The polynomial regression line looks like a much better fit, so this was a good test to see if a segmented regression may be more appropriate. I went ahead and selected 2020 as an initial suggested breakpoint.

# Perform segmented regression
segmented_fit <- segmented(lm_fit, seg.Z = ~year, psi = 2020)  

# Extract segmented regression lines
segmented_data <- data.frame(
  x = yr_trend$year,
  y_fit = predict(segmented_fit)
)

# Extract the estimated breakpoint
breakpoint <- segmented_fit$psi[, "Est."]
print(paste("Breakpoint Year =", floor(breakpoint)))
## [1] "Breakpoint Year = 2016"
# Segmented regression line
 ggplot(yr_trend, aes(x = year, y = n)) +
  geom_point() +
   geom_line(data = segmented_data, aes(x, y_fit), color = "red", size = 1) + 
   geom_vline(xintercept = breakpoint, linetype = "dashed", color = "darkred", size = 1) +
  labs(title = "Ivermectin Adverse Event Reports by Year", 
       subtitle = "2016 Breakpoint",
       x = "Year",
       y = "Count") +
  scale_x_continuous(limits = c(2004, 2024), breaks = seq(2004, 2024, 2)) + 
  theme_minimal() +
  theme(
    plot.title = element_text(hjust = 0.5), 
    plot.subtitle = element_text(hjust = 0.5), 
    panel.grid.major = element_blank(),  
    panel.grid.minor = element_blank()  
  )

It was interesting to see that the inflection point occurred much earlier than I anticipated.

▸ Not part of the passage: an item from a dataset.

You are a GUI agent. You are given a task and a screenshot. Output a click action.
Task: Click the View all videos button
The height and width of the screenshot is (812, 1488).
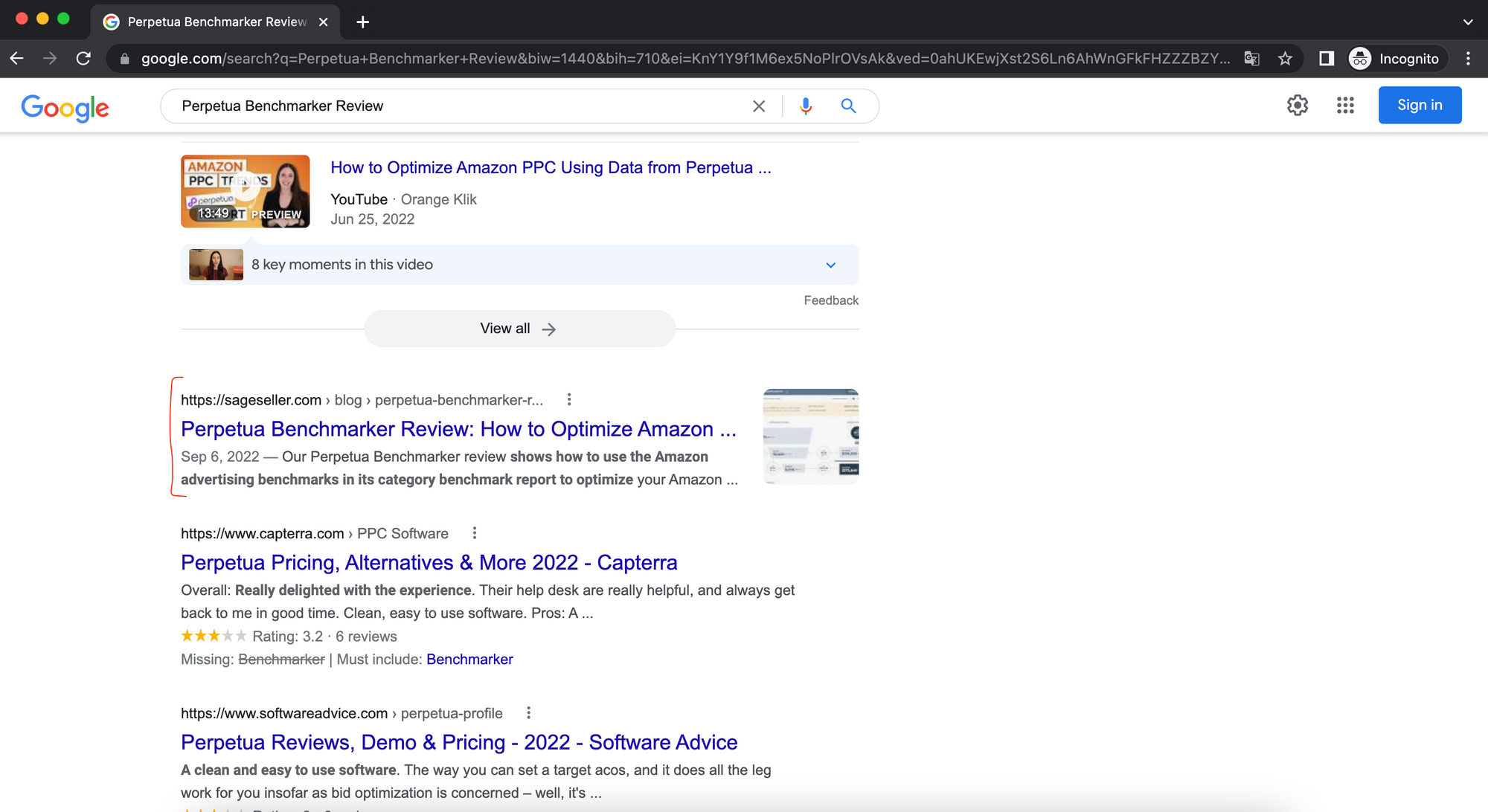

The question that remained was if the segmented line or the polynomial line better represented the data.

# Function to compute model performance metrics
evaluate_model <- function(model, data, response) {
  predictions <- predict(model, newdata = data)
  residuals <- data[[response]] - predictions
  r_squared <- summary(model)$r.squared
  aic <- AIC(model)
  bic <- BIC(model)
  rmse <- sqrt(mean(residuals^2))  

  return(data.frame(R2 = r_squared, AIC = aic, BIC = bic, RMSE = rmse))
}

# Evaluate all models
lm_metrics <- evaluate_model(lm_fit, yr_trend, "n")
poly_metrics <- evaluate_model(poly_fit, yr_trend, "n")

# Segmented model doesn't have direct summary R^2, so we calculate manually
seg_pred <- predict(segmented_fit, newdata = yr_trend)
seg_residuals <- yr_trend$n - seg_pred
seg_r_squared <- 1 - (sum(seg_residuals^2) / sum((yr_trend$n - mean(yr_trend$n))^2))
seg_rmse <- sqrt(mean(seg_residuals^2))

seg_metrics <- data.frame(R2 = seg_r_squared, AIC = AIC(segmented_fit), BIC = BIC(segmented_fit), RMSE = seg_rmse)

# Combine results
results <- rbind(
  data.frame(Model = "Linear Regression", lm_metrics),
  data.frame(Model = "Polynomial Regression (3rd)", poly_metrics),
  data.frame(Model = "Segmented Regression", seg_metrics)
)

# Print results
print(results)
##                         Model        R2      AIC      BIC     RMSE
## 1           Linear Regression 0.7121409 242.0621 245.1956 66.79224
## 2 Polynomial Regression (3rd) 0.8731443 228.8542 234.0768 44.33952
## 3        Segmented Regression 0.8943537 225.0122 230.2348 40.46347

Looking over the R2, (AIC), (BIC), and (RMSE), all results indicate that the Segmented Regression best fit the trend seen. It is always so pleasing to have a project come together so nicely.